- [Exercise brief] Print exactly, and only, the lines running from the line containing "Click the Undo arrow in toolbar" through the end of the records below.

- [Record set]
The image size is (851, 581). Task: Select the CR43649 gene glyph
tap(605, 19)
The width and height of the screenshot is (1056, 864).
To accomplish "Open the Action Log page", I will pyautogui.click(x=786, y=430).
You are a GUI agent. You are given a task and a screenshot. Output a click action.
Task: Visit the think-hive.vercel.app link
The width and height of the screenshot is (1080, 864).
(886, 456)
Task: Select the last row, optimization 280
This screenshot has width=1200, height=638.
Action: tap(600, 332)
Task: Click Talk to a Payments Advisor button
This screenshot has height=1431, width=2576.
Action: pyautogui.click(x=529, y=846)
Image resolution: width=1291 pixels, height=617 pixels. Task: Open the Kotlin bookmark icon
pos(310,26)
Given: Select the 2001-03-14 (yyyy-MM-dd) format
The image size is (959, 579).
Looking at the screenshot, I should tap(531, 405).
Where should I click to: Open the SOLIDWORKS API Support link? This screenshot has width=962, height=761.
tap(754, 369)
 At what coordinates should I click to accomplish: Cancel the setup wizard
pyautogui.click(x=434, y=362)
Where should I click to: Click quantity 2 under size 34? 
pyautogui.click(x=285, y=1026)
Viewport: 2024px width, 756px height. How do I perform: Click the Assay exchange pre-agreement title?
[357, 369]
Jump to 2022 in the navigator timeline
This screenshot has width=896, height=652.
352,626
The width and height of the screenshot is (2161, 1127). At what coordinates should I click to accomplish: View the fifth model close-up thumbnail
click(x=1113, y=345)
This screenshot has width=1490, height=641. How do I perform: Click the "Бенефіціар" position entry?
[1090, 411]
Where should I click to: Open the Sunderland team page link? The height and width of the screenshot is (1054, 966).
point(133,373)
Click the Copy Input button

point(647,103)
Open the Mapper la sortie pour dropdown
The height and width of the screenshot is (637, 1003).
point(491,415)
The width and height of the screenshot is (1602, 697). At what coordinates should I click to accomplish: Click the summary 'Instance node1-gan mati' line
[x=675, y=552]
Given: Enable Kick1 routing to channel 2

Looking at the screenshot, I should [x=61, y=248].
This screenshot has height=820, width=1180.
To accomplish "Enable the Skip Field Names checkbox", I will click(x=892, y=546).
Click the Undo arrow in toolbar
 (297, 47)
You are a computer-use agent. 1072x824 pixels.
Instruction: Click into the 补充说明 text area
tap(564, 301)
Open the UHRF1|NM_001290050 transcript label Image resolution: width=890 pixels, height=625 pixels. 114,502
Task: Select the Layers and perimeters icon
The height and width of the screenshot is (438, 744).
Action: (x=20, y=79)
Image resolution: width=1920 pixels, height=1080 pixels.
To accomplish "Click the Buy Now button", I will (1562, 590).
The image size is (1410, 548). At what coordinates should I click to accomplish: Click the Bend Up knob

- [Solution for this exercise]
Click the Undo arrow in toolbar
 (297, 47)
You are a computer-use agent. 1072x824 pixels.
Instruction: Click into the 补充说明 text area
tap(564, 301)
Open the UHRF1|NM_001290050 transcript label Image resolution: width=890 pixels, height=625 pixels. 114,502
Task: Select the Layers and perimeters icon
The height and width of the screenshot is (438, 744).
Action: (x=20, y=79)
Image resolution: width=1920 pixels, height=1080 pixels.
To accomplish "Click the Buy Now button", I will (1562, 590).
The image size is (1410, 548). At what coordinates should I click to accomplish: Click the Bend Up knob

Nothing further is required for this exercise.